__What is required__: Reproduce, with no alteration, the span of lines that begins at the line containing "This screenshot has width=868, height=490." and ends at the last line of the records, both ends included, and nothing else.

__Records supplied__:
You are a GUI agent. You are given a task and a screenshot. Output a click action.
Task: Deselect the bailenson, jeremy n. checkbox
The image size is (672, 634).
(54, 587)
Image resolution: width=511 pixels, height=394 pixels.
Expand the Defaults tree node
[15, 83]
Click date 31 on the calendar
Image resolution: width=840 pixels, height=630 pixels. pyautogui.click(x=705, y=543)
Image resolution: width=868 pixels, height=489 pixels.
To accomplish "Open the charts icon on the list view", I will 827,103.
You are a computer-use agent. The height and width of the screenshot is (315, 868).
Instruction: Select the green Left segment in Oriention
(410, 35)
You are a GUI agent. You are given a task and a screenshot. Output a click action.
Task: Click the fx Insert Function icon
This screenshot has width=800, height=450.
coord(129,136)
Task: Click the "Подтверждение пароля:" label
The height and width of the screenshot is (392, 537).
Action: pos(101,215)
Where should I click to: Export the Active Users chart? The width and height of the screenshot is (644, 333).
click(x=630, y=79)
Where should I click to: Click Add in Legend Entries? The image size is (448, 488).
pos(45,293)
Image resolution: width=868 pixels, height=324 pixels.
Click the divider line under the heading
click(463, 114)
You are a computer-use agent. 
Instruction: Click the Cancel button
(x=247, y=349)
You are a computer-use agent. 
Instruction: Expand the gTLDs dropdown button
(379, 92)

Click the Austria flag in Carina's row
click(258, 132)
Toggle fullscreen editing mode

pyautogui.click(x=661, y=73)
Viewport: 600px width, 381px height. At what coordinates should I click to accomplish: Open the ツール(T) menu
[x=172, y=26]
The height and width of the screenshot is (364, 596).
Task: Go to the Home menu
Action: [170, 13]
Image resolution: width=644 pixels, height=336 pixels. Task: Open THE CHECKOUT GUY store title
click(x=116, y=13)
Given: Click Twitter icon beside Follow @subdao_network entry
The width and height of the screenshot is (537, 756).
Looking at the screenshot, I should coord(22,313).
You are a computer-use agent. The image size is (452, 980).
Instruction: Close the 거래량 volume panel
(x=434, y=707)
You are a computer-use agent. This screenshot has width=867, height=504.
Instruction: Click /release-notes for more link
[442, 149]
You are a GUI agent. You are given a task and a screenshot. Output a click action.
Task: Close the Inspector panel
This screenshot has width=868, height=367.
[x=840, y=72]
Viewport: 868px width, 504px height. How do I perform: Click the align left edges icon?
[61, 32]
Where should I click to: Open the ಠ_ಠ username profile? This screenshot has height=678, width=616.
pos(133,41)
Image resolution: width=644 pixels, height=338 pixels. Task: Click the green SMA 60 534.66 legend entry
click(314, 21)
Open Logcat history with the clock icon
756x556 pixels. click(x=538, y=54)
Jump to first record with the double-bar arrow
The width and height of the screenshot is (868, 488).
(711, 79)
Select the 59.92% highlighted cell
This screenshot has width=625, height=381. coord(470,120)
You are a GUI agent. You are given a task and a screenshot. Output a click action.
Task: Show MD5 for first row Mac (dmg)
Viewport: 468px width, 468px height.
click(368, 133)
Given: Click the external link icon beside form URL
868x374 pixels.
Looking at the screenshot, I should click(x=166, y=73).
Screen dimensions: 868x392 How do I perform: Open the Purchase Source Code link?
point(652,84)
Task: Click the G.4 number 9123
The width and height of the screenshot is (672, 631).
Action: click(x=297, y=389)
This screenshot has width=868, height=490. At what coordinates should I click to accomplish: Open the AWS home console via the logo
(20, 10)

__Task response__:
This screenshot has width=868, height=490. At what coordinates should I click to accomplish: Open the AWS home console via the logo
(20, 10)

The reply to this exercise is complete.